In un tempo di rivoluzioni, dentro un secolo che ha veduto l’impoverimento sociale e che un poco alla volta ci ha allontanato da una bellezza ricercata e pretesa anche da un gusto alto delle cose. Nel sottobosco resta e vive di ottima salute una canzone d’autore che lavora di fino, di pancia, di espressione e di parole. “In fondo al ‘900” è uno di questi dischi. Andrea Tarquini, chitarrista di lungo corso, storia del suono di Stefano Rosso, arriva oggi al suo terzo disco, delicato, divertente, attento nella sua chiave sociale. Un mestiere artigiano, di suoni piccoli e di eleganze profonde.
Noi badiamo molto al suono e devo dire che questo disco ha scelto anche nel suono di restar fermo nel ‘900… o sbaglio?
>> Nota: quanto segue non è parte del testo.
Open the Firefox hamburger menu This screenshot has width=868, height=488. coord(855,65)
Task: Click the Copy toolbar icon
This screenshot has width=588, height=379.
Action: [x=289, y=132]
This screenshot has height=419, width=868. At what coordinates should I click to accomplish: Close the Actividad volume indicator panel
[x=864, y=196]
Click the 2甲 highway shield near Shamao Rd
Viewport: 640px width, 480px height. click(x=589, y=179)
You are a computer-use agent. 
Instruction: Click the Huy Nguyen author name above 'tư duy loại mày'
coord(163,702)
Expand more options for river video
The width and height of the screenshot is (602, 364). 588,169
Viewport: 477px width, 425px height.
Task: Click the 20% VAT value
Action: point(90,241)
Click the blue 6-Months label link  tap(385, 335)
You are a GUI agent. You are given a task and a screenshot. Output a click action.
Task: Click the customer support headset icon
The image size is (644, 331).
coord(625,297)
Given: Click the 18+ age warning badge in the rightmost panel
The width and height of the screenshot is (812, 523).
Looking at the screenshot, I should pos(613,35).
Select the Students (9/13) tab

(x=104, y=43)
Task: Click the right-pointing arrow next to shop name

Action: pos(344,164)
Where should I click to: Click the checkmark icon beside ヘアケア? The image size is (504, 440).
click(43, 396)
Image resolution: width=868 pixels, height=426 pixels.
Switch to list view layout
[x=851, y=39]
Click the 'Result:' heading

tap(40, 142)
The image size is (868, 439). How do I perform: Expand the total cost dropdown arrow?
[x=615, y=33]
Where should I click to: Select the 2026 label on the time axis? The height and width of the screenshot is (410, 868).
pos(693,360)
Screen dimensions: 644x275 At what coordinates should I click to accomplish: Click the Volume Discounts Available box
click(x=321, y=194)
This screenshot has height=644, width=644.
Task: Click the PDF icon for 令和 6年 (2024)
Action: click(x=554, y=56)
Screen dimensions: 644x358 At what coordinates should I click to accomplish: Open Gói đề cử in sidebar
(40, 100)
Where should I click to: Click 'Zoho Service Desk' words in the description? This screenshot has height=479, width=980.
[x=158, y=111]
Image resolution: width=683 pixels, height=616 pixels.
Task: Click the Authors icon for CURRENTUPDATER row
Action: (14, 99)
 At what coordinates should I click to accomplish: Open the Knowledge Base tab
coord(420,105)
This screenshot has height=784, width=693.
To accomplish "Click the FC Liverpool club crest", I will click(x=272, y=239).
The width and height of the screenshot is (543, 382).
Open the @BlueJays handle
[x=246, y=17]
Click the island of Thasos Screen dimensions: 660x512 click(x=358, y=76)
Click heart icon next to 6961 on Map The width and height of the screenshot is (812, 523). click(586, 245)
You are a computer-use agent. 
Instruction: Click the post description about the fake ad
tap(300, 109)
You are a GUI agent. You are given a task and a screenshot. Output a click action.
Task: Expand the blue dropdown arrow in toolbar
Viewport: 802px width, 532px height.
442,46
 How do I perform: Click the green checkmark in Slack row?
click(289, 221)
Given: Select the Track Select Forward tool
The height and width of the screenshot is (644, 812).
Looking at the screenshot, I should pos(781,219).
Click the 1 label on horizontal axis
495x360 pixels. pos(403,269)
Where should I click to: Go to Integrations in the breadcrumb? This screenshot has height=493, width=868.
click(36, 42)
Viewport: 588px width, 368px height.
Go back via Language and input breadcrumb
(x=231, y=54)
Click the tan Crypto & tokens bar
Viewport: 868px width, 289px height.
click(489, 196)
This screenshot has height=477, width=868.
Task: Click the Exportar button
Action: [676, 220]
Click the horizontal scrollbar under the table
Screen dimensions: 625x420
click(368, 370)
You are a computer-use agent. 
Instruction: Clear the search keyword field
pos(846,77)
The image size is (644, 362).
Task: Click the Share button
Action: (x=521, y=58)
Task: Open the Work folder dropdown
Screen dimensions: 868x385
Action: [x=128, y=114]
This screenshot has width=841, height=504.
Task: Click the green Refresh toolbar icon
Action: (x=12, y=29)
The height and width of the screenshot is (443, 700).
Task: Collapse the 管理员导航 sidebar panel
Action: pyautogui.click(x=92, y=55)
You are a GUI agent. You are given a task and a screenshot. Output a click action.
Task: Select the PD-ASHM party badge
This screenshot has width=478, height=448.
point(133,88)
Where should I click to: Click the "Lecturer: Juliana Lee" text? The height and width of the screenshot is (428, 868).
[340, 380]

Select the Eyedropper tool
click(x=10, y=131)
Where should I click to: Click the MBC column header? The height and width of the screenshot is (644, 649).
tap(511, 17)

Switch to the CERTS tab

Stare nel ‘900 non vuol dire affatto stare fermi, anzi è il periodo storico più esplosivo mai esistito… dovremmo trattare il nostro approccio alla critica allo stesso modo in cui ci avviciniamo al secolo ancora precedente… potremmo forse dire che l’800 tra romanticismo, impressionismo, espressionismo, etc… è un secolo di poco conto? Pensa per esempio a quante colonne sonore di oggi vivono di citazioni (più o meno consapevoli e volute) ai lavori realizzati da compositori come Mendelssohn o Mahler… ebbene, nessuno si sogna di considerare queste opere “ferme” da qualche parte o in qualche tempo, eppure vivono evidentemente di una influenza.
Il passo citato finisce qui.